▶ _Source document_:
Operator: And our next question comes from Maurice Choy of RBC Capital Markets.
Maurice Choy: Thank you, and good morning, everyone. I just wanted to first touch on the statement of principles by the White House and certain PJM governors. What do you see as being the biggest risk to what's being recommended? And what PJM or FERC do to avoid that risk.
Avik Dey: Maurice. Yes. I think the biggest risk we as generators see is somehow bifurcating the market in PJM between existing gen and new gen and the risk of somehow new gen being supported by a different pricing regime. That's the conversation we and all the generators are having. And I think from a supply and demand perspective, the good news is if you're a state governor looking at increasing reliability and affordability issues, the incentive through the existing auction process to provide incentives to the existing BRA process for existing generators is still there. What I find incredibly interesting through that exercise is the call to action 4, 12 gigawatts through the RBA process was coupled with a call for extension of the existing cap and floor. So I think that's the single biggest risk. I think we and all generators in PJM take a great deal of comfort in two key facts, which is the existing cap and 4 is not clearing the market currently. So it's showing that existing short- to medium-term demand is in excess -- well in excess of what existing supply can take but also secondly, the spread between cone and existing generation at, call it, $60 a megawatt is a wide enough spread that you're still going to need to encourage new generation and existing generation to increase capacity through the existing BRA process.
Maurice Choy: Does the 12-gig RBA motivate someone like yourself to want to partake it from a new gen perspective? Or do you think the extension of the collars of 2030 as far as you want to go in this market.
Avik Dey: No, I think like any generator when you have the opportunity to capture 15-year PPAs with what would notionally be investment-grade counterparties, you have to look at that. So now whether that is for new build or expansions at existing sites, that remains to be seen and negotiated. But we feel I shouldn't say we feel confident, but we're hopeful that we will have opportunities to do that as well. But the short answer and clear answer is, yes, we are evaluating it and we'll look at it. .
Maurice Choy: That's great color. And if I could finish off with the revised social objectives agreement, SOA with the City of Edmonton. From your perspective, what flexibilities were you trying to achieve or perhaps any risks that you are trying to avoid with this new agreement? And I'm hoping that you could focus your comments on the two things that special limited voting share as well as the head office location. .

▶ _Data_:
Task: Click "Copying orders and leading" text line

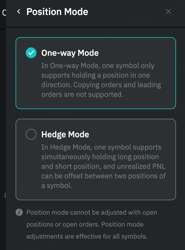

▶ _Goals_:
a: From the earnings call transcript, write out the part that begins with the words containing "Maurice Choy: Does" and ends with "in this market.".
b: In the earnings call transcript, how long are the PPAs that Avik Dey says a generator would have to look at?
c: Continue the earnings call transcript from where it stops.

▶ _Answer set_:
a:
Maurice Choy: Does the 12-gig RBA motivate someone like yourself to want to partake it from a new gen perspective? Or do you think the extension of the collars of 2030 as far as you want to go in this market.

b: 15 years.

c:
Avik Dey: So the head office location, I'll start with that secondly. There was no objective there other than to reaffirm our commitment to the city of Edmonton through this agreement. Edmonton is our home. It's been our head office. It's where the company was created. And frankly, it's a huge advantage. The core that we have built in Edmonton. It's probably one of the best cities in North America to build out technical, engineering, construction, project management expertise anywhere in North America. And our track record has demonstrated the formidable team that we've built from Edmonton in that regard. So I would say that the SOA piece of this was really about our reaffirming and extending our commitment to the city, which is what the agreement provided for. The real key for this was the special voting share what others would refer to as the golden share. And when the company spun off in 2009, there was a special golden share that gave certain and specific rights to the city to in effect have a veto over the organization. And so it was important for us to have full governance control and be in full alignment with our shareholders. And so it was an opportunity that we took and brought to the city to say look, the company has been incredibly successful. We're growing. We've emerged as a leading IPP in North America, and that and as a result, having flexibility around our governance commensurate with other large publicly traded companies was the right thing to do and the city supported us in that.
Operator: Our next question comes from Mark Jarvi of CIBC.
Mark Jarvi: I just want to go back to PJM. Avik, just in terms of the comments about the RBA. Just where are you with conversations with clients? Is there a bit of an impasse until there's clarity on how this kind of comes out with the government in the White House proposal? Just interested in terms of conversations you're having right now with potential customers?
Avik Dey: We are not having active conversations yet with customers. The ball is in the PJM's court in terms of -- in response to the governors and National Energy Defense Council. So they've responded in kind with -- they've received the recommendation and are now evaluating it. We and other generators are in consultation with PJM on what the framework for that could be. And I think I'm sure some of us are having conversations, but we're focused on ensuring that the framework works for us and all generators currently. And then in due course, we'll prepare. But what I would say separate and aside from that, since closing the acquisition last year, we've been actively marketing our capacity from a wholesale perspective. So it's not like we're not actively marketing it, but I would say we have not specifically responded to the RBA with an outreach tied to the RBA yet.
Mark Jarvi: Can you just clarify what that means in terms of the wholesale marketing efforts?
Avik Dey: It's -- we're talking to any and all potential wholesale customers on long-term offtakes for capacity and energy .
Mark Jarvi: And they're willing to contract before like the range of customers until there's clarity on the RBA?
Avik Dey: Yes. That hasn't changed in the market.
Mark Jarvi: Okay. And just going back to the...
Avik Dey: I'll just clarify that. And the reason is that when you look at the RBA process, that RBA processes specifically for hyperscalers for 15-year PPAs that are looking at CODs that are 2030 or later. So if I'm in the market now, then your needs haven't changed, which is why I think this is important as investors consider this RBA auction, because it's a one-to-one, but we're sitting here today in the BRA process, and we're not clearing the auctions. So short, medium-term demand isn't exclusively being driven by data center demand. But the RBA process is explicitly focused for long-term data center demand.
Mark Jarvi: Okay. And just go back to the comments on the Apollo partnership. It's still at the MOU stage, would that limit your ability to do any larger transactions until you turn that into a definitive deal? Or do you think that can get ironed out in the next couple of weeks or months, and that keeps you having all that sort of ample opportunity and breadth that Scott mentioned in terms of M&A potential?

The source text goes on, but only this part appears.